(Available data)
################
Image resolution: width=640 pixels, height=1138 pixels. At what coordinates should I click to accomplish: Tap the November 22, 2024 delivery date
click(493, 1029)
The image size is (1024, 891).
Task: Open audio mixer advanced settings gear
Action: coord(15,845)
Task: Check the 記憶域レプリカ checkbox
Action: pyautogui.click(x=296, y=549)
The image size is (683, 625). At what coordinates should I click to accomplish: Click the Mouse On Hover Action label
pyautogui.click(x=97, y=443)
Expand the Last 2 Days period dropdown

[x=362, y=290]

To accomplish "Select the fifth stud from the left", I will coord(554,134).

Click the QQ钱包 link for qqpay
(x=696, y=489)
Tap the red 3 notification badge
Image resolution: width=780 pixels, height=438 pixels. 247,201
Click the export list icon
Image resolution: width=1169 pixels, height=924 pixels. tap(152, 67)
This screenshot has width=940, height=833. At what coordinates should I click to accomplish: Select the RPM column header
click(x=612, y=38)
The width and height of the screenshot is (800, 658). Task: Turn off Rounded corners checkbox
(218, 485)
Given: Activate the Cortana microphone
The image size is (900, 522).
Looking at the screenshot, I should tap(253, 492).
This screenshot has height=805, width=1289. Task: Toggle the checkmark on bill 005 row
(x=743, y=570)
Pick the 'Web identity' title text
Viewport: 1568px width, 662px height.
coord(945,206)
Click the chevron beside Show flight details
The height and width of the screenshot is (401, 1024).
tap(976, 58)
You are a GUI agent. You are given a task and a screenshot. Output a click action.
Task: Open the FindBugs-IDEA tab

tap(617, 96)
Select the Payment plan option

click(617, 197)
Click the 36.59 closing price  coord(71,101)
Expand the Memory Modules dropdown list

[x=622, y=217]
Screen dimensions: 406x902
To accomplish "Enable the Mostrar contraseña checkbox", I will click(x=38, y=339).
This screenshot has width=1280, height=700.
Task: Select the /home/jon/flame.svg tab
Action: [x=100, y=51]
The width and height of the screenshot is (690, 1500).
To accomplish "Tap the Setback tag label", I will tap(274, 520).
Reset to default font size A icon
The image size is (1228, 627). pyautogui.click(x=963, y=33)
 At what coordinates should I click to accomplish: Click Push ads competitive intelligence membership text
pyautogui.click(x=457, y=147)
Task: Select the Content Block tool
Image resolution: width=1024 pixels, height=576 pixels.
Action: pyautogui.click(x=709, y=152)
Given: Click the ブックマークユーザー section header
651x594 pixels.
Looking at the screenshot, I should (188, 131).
################
(Your goal) Nothing in the entries above may be left out; retype them all exactly.

(Exercise solution)
Image resolution: width=640 pixels, height=1138 pixels. At what coordinates should I click to accomplish: Tap the November 22, 2024 delivery date
click(493, 1029)
The image size is (1024, 891).
Task: Open audio mixer advanced settings gear
Action: coord(15,845)
Task: Check the 記憶域レプリカ checkbox
Action: pyautogui.click(x=296, y=549)
The image size is (683, 625). At what coordinates should I click to accomplish: Click the Mouse On Hover Action label
pyautogui.click(x=97, y=443)
Expand the Last 2 Days period dropdown

[x=362, y=290]

To accomplish "Select the fifth stud from the left", I will coord(554,134).

Click the QQ钱包 link for qqpay
(x=696, y=489)
Tap the red 3 notification badge
Image resolution: width=780 pixels, height=438 pixels. 247,201
Click the export list icon
Image resolution: width=1169 pixels, height=924 pixels. tap(152, 67)
This screenshot has width=940, height=833. At what coordinates should I click to accomplish: Select the RPM column header
click(x=612, y=38)
The width and height of the screenshot is (800, 658). Task: Turn off Rounded corners checkbox
(218, 485)
Given: Activate the Cortana microphone
The image size is (900, 522).
Looking at the screenshot, I should tap(253, 492).
This screenshot has height=805, width=1289. Task: Toggle the checkmark on bill 005 row
(x=743, y=570)
Pick the 'Web identity' title text
Viewport: 1568px width, 662px height.
coord(945,206)
Click the chevron beside Show flight details
The height and width of the screenshot is (401, 1024).
tap(976, 58)
You are a GUI agent. You are given a task and a screenshot. Output a click action.
Task: Open the FindBugs-IDEA tab

tap(617, 96)
Select the Payment plan option

click(617, 197)
Click the 36.59 closing price  coord(71,101)
Expand the Memory Modules dropdown list

[x=622, y=217]
Screen dimensions: 406x902
To accomplish "Enable the Mostrar contraseña checkbox", I will click(x=38, y=339).
This screenshot has width=1280, height=700.
Task: Select the /home/jon/flame.svg tab
Action: [x=100, y=51]
The width and height of the screenshot is (690, 1500).
To accomplish "Tap the Setback tag label", I will tap(274, 520).
Reset to default font size A icon
The image size is (1228, 627). pyautogui.click(x=963, y=33)
 At what coordinates should I click to accomplish: Click Push ads competitive intelligence membership text
pyautogui.click(x=457, y=147)
Task: Select the Content Block tool
Image resolution: width=1024 pixels, height=576 pixels.
Action: pyautogui.click(x=709, y=152)
Given: Click the ブックマークユーザー section header
651x594 pixels.
Looking at the screenshot, I should (188, 131).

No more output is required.